DPC SBNI Desak PT. BSN Segera Lanjutkan Pengobatan Korban Kecelakaan Kerja

Murung Raya, 31 Agustus 2026 – DPC Serikat Buruh Nasionalis Indonesia / SBNI Murung Raya mendesak PT. BSN untuk segera merealisasikan kelanjutan pengobatan bagi pekerja yang mengalami Kecelakaan Kerja.

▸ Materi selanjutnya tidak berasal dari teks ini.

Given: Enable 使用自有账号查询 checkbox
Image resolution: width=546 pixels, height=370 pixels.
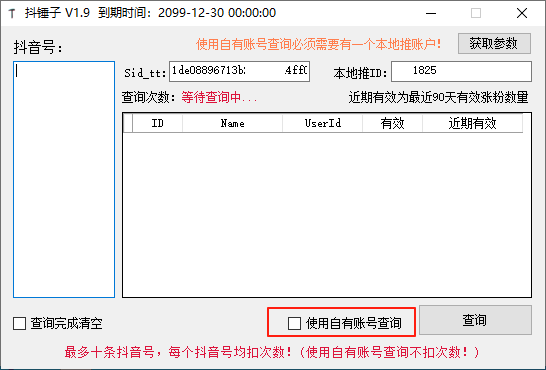Looking at the screenshot, I should click(294, 323).
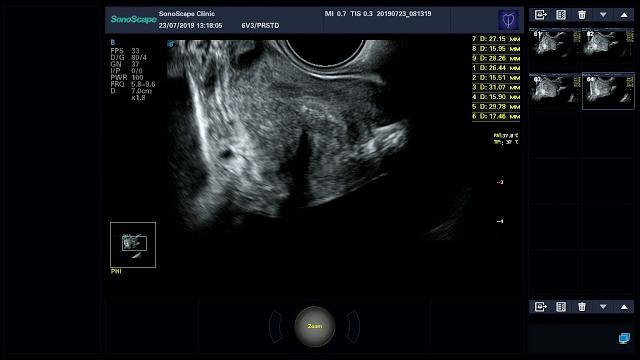The height and width of the screenshot is (360, 640).
Task: Click the stacked windows icon at bottom right
Action: (x=624, y=338)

Desakan ini disampaikan setelah Penetapan Kecelakaan Kerja resmi dikeluarkan oleh Dinas Tenaga Kerja Provinsi Kalimantan Tengah.

Ketua DPC SBNI Murung Raya, Sukerman, mengatakan penetapan dari Disnaker Provinsi sudah jelas menyatakan bahwa pekerja atas nama Hero Onderbey..T.Mutlak dan syah mengalami kecelakaan kerja saat menjalankan tugas di PT. BSN pada 05 Maret 2026

“Penetapan sudah keluar. Artinya ini sudah final secara administrasi. Kewajiban perusahaan sekarang adalah menanggung seluruh biaya pengobatan dan perawatan sampai korban dinyatakan sembuh. Kami minta PT. BSN jangan menunda-nunda lagi,” tegas [Sukerman, Senin[31/8/2026.

Menurut SBNI, hingga saat ini proses pengobatan korban masih tertahan. Padahal berdasarkan PP No. 44 Tahun 2015 tentang Penyelenggaraan Program Jaminan Kecelakaan Kerja dan Jaminan Kematian, perusahaan wajib menjamin seluruh biaya perawatan korban.

“Ini menyangkut nyawa dan masa depan pekerja. Kalau perusahaan masih nakal dan tidak menjalankan penetapan Disnaker, maka kami akan tempuh jalur hukum. Bisa lapor ke PHI, OJK, bahkan pidana,” lanjut Sukerman.

DPC SBNI Murung Raya juga meminta Disnaker Provinsi untuk mengawal dan menindaklanjuti penetapan tersebut agar tidak diabaikan oleh perusahaan.

“Kami berharap PT. BSN punya itikad baik. Jangan tunggu sampai ada aksi atau somasi. Segera selesaikan hak pengobatan pekerja,” tutupnya.

Sampai berita ini diturunkan, pihak PT. BSN belum memberikan keterangan resmi terkait tuntutan dari DPC SBNI.